The disease was typically present among populations living in marshy or swampy areas, infested with malaria for centuries, such as: islands, southern regions, Po delta.
The reason for this lies in the fact that, in thalassemics, the abnormality of the red blood cells hinders the reproduction of the malaria plasmodium, making them more resistant to this disease and allowing, over the years, a sort of natural selection of people with thalassemia in certain areas of Italy.
What is Mediterranean anaemia or thalassaemia?
Mediterranean anaemia is synonymous with thalassaemia, a hereditary blood disorder due to reduced or absent synthesis of one of the chains of haemoglobin, the protein responsible for transporting oxygen throughout the body.
The name thalassaemia derives from the Greek thàlassa, ‘sea’, and αἷμα, àima, ‘blood’, and was chosen because of the widespread occurrence of this disease in the Mediterranean region.
Mediterranean anaemia, thalassaemia minor and major: how to recognise them
Depending on the form of the disease, symptoms range from extremely complex to absent.
The most common form is thalassaemia minor, which is asymptomatic and has a higher percentage of symptoms. It is not a problem in everyday life and is diagnosed by common laboratory tests.
The more severe form is known as thalassaemia major or Cooley’s disease, a condition that involves dependence on blood transfusions.
In between is thalassaemia intermedia, whose symptoms vary widely.
It can manifest itself with mild or moderate symptoms or in a more violent form, similar to Cooley’s disease.
Thalassaemia minor is characterised by a wide spread and the absence of symptoms: the diagnosis of Mediterranean anaemia is made by blood test.
The healthy carrier and transmission to offspring
Individuals suffering from this disease have red blood cells that are smaller than normal, the so-called thalassaemia.
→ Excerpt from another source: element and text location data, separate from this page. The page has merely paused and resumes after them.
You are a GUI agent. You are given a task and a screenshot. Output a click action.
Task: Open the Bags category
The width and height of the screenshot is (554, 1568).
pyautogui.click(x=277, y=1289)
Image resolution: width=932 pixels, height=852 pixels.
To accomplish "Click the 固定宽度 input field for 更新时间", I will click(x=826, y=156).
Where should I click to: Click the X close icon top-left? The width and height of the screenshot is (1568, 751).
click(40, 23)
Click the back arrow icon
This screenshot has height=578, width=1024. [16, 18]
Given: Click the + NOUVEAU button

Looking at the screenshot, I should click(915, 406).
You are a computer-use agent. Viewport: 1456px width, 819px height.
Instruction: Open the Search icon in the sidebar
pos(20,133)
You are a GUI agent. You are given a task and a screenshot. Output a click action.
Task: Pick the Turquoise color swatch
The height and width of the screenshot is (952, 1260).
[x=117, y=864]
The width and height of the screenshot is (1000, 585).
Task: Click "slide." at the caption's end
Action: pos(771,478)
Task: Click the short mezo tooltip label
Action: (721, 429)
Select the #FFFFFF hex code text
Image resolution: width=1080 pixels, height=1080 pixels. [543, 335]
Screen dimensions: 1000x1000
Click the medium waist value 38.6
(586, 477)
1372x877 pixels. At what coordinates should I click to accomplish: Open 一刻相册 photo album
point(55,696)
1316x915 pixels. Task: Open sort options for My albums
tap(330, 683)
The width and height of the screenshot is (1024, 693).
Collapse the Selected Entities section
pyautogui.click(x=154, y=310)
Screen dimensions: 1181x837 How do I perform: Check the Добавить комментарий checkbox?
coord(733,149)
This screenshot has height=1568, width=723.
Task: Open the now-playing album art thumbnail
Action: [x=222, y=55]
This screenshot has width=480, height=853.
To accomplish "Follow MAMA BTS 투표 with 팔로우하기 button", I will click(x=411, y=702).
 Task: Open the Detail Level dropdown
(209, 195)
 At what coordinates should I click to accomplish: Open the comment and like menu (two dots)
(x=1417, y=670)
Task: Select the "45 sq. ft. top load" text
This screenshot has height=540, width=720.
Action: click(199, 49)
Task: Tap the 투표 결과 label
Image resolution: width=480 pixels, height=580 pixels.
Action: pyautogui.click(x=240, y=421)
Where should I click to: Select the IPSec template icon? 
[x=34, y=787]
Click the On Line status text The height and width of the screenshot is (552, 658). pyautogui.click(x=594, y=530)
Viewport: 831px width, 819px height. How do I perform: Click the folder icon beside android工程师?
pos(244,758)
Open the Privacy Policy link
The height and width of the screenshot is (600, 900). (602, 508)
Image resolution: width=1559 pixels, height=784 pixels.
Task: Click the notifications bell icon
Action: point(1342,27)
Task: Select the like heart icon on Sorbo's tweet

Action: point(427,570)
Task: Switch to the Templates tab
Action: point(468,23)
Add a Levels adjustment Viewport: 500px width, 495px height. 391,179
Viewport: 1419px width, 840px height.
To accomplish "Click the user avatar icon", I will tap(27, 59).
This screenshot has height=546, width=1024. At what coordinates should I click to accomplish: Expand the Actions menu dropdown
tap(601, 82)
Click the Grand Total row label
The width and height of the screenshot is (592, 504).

This is why it is called microcytic anaemia.
What usually affects people with this form of the disease is that it can be passed on to their children.
The patient is in fact a healthy carrier, and his or her defective gene can be passed on to the unborn child.
This is a fundamental factor to take into account for possible pregnancies.
Marriage with a partner who is also a healthy carrier of beta thalassaemia defines
- a 25% chance of giving birth to a child with thalassaemia major.
- In 50% of cases, the unborn child will be a healthy carrier of the disease.
- while the remaining 25% will not inherit any defective genes.
Recommended tests in pregnancy for diagnosis of Mediterranean anaemia
During pregnancy, molecular tests can be used to determine whether the baby will be born with Mediterranean anaemia.
In this case the prenatal tests to be carried out are:
- amniocentesis, which is usually carried out between the 16th and 18th week of pregnancy
- chorionic villus sampling, which should be carried out between the 11th and 13th week of pregnancy.
- Blood transfusion and bone marrow transplantation: when they are needed
Thalassaemia minor is almost always detected by chance during routine examinations.
No specific therapy is needed for the minor form, unless the patient complains of weakness and paleness: then anti-anaemic drugs (folic acid, vitamin B12) can be prescribed, while iron is usually present in the blood at normal values.
In the intermediate form, anaemia sometimes requires occasional transfusions of red blood cells, while in the major form haemotransfusions of haematia (red blood cells, ed.) are almost constant: in rare cases a bone marrow transplant may even be planned.
Sometimes, especially in those who receive haemotransfusions, the amount of iron in the blood is too high and a therapy to reduce iron levels must be introduced.
On the other hand, people with thalassaemia minor should lead a completely normal life, with a balanced diet, preferably rich in folic acid (especially green leafy vegetables, pulses, oranges, etc.).